** TASKS **
a) Name every Python function defined in the YouTube Data API notebook.
b) Pick up the YouTube Data API notebook where it ends and write the next portion.

** DOCUMENT TEXT **
○ ○ ○ ○ ○
# Introduction

The [youtube data api](https://developers.google.com/youtube/v3) allows users to access data on videos using specific search terms, topics, locations, publication dates, and much more. 

Follow [this guide](https://developers.google.com/youtube/v3/getting-started) to create your own API key.

# Google API

The code below builds a service object (the resource variable) for the Google Python API client which allows users to easily use built-in methods to access API endpoints.

In [None]:
#!pip install google-api-python-client

# import library
import googleapiclient.discovery

# connect API
api_service_name = 'youtube'
api_version = 'v3'
developer_key = 'yourkey'

youtube = googleapiclient.discovery.build(
        api_service_name, api_version, developerKey = developer_key)

# Get Channel Overview
Given a channel id, the code below gets some overview data like total subscriber and view counts. Use [this website](https://commentpicker.com/youtube-channel-id.php) to find any specific channel id.

In [None]:
# function to get channel data
def getChannel(channel_id):
  request = youtube.channels().list(
      part='snippet,contentDetails,statistics',
      id=channel_id)
  response = request.execute()
  return response['items'][0]

# function to get channel stats
def getChannelStats(channel_id):
  result = getChannel(channel_id)
  return result['statistics']

# Get Video Metadata

Given a channel id, the code below gets the uploads playlist id. The uploads playlist contains all uploaded videos on a channel.

In [None]:
# function to get uploads playlist id
def getUploadsId(channel_id):
  result = getChannel(channel_id)
  return result['contentDetails']['relatedPlaylists']['uploads']

Get all playlist ids.

In [None]:
# function to get playlists
def getPlaylists(channel_id):
  request = youtube.playlists().list(
      part='snippet',
      id=channel_id)
  response = request.execute()
  return response

In [None]:
getPlaylists('UCLtREJY21xRfCuEKvdki1Kw')

{'kind': 'youtube#playlistListResponse',
 'etag': 'RuuXzTIr0OoDqI4S0RU6n4FqKEM',
 'pageInfo': {'totalResults': 0, 'resultsPerPage': 5},
 'items': []}

Given an uploads playlist id, the code below gets a list of video ids of all videos in the playlist.

In [None]:
# helper function to get list of 50 video ids
def getVideoIdsPage(uploads_id, page_token):
  request = youtube.playlistItems().list(
      part='snippet',
      playlistId = uploads_id,
      pageToken = page_token,
      maxResults = 50)
  response = request.execute()
  return response

# function to get list of all video ids
def getVideoIds(uploads_id):
  # output list
  output = []
  # variable for page token
  nextPageToken = None
  # loop through pages
  while True:
    temp = getVideoIdsPage(uploads_id,nextPageToken)
    # extract video ids into list
    video_id_list = [i['snippet']['resourceId']['videoId'] for i in temp['items']]
    # append to output list
    output.extend(video_id_list)
○ ○ ○ ○ ○
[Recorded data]

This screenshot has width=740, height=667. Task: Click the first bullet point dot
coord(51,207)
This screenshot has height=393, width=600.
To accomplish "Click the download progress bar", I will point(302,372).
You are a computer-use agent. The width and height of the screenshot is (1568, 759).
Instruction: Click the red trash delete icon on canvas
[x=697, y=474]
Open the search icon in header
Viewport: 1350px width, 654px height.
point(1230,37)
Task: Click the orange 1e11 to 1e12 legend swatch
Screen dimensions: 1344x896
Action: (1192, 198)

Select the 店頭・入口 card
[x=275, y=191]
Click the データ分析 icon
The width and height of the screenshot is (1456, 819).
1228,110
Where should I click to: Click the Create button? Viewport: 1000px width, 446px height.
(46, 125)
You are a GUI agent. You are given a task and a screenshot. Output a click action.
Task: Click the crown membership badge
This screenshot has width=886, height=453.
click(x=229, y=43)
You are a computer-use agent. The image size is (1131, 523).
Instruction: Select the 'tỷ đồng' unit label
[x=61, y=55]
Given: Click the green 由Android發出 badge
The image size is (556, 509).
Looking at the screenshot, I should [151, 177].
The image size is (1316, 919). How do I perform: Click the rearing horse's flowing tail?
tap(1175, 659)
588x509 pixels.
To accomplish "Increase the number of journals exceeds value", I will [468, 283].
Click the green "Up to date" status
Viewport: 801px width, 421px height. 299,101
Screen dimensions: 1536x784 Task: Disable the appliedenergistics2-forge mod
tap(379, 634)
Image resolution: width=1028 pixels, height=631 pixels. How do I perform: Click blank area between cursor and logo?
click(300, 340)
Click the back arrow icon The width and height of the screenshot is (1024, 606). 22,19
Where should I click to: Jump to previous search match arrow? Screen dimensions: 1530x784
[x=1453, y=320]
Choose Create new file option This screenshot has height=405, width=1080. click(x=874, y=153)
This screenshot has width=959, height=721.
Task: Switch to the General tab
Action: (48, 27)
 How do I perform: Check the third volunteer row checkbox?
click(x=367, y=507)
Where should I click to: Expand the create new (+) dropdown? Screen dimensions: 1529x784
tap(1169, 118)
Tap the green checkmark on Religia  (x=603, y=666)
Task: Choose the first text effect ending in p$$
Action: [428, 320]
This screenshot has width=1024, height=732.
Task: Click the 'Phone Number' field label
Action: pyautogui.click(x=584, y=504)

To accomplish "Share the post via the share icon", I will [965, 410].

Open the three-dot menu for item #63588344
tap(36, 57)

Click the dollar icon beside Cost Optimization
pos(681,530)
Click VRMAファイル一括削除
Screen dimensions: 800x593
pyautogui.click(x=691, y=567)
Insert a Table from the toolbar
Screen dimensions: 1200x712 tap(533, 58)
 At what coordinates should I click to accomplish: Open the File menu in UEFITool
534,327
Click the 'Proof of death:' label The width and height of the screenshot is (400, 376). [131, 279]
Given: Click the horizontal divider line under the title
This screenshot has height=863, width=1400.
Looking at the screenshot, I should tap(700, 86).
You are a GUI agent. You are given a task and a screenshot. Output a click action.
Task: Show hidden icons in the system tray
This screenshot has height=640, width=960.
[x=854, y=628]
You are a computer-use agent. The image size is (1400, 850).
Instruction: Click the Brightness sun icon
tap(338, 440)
○ ○ ○ ○ ○
** THE RESPONSES **
a) getChannel, getChannelStats, getUploadsId, getPlaylists, getVideoIdsPage, getVideoIds

b)
    try: 
      nextPageToken = temp['nextPageToken']
      print('added 50 videos')
    except:
      print('no more pages')
      break
  return output

Given a list of video ids, the code below gets a dataframe populated by all videos and metadata.

In [None]:
# import library
import pandas as pd

# helper function to get video metadata
def getVideoStatsPage(video_id):
  request = youtube.videos().list(
      part='snippet,contentDetails,liveStreamingDetails,statistics',
      id=video_id)
  response = request.execute()
  output = pd.json_normalize(response,record_path=['items'])
  return output

# function to get video metadata
def getVideoStats(video_id_list):
  output = pd.DataFrame()
  for i in video_id_list:
    output = pd.concat([output,getVideoStatsPage(i)])
  return output[['id','snippet.publishedAt','snippet.title',
                 'snippet.description','snippet.tags','contentDetails.duration',
                 'liveStreamingDetails.scheduledStartTime','liveStreamingDetails.actualStartTime',
                 #'liveStreamingDetails.scheduledEndTime','liveStreamingDetails.actualEndTime',
                 #'liveStreamingDetails.concurrentViewers','liveStreamingDetails.activeLiveChatId',
                 'statistics.viewCount','statistics.favoriteCount',
                 'statistics.likeCount','statistics.commentCount']]

# Get Subscribers Metadata

In [None]:
# function to get channel data
def getSubscriptions():
  request = youtube.subscriptions().list(
      part='snippet,contentDetails,subscriberSnippet',
      mine = True)
  response = request.execute()
  return response

In [None]:
getSubscriptions()

# Example implementation
The code below tests all functions on an example channel.

In [None]:
h3 = getVideoStats(getVideoIds(getUploadsId('UCLtREJY21xRfCuEKvdki1Kw')))

added 50 videos
added 50 videos
added 50 videos
added 50 videos
added 50 videos
added 50 videos
added 50 videos
added 50 videos
added 50 videos
added 50 videos
added 50 videos
no more pages


# Export Data
The code below exports data onto the local desktop as a csv file.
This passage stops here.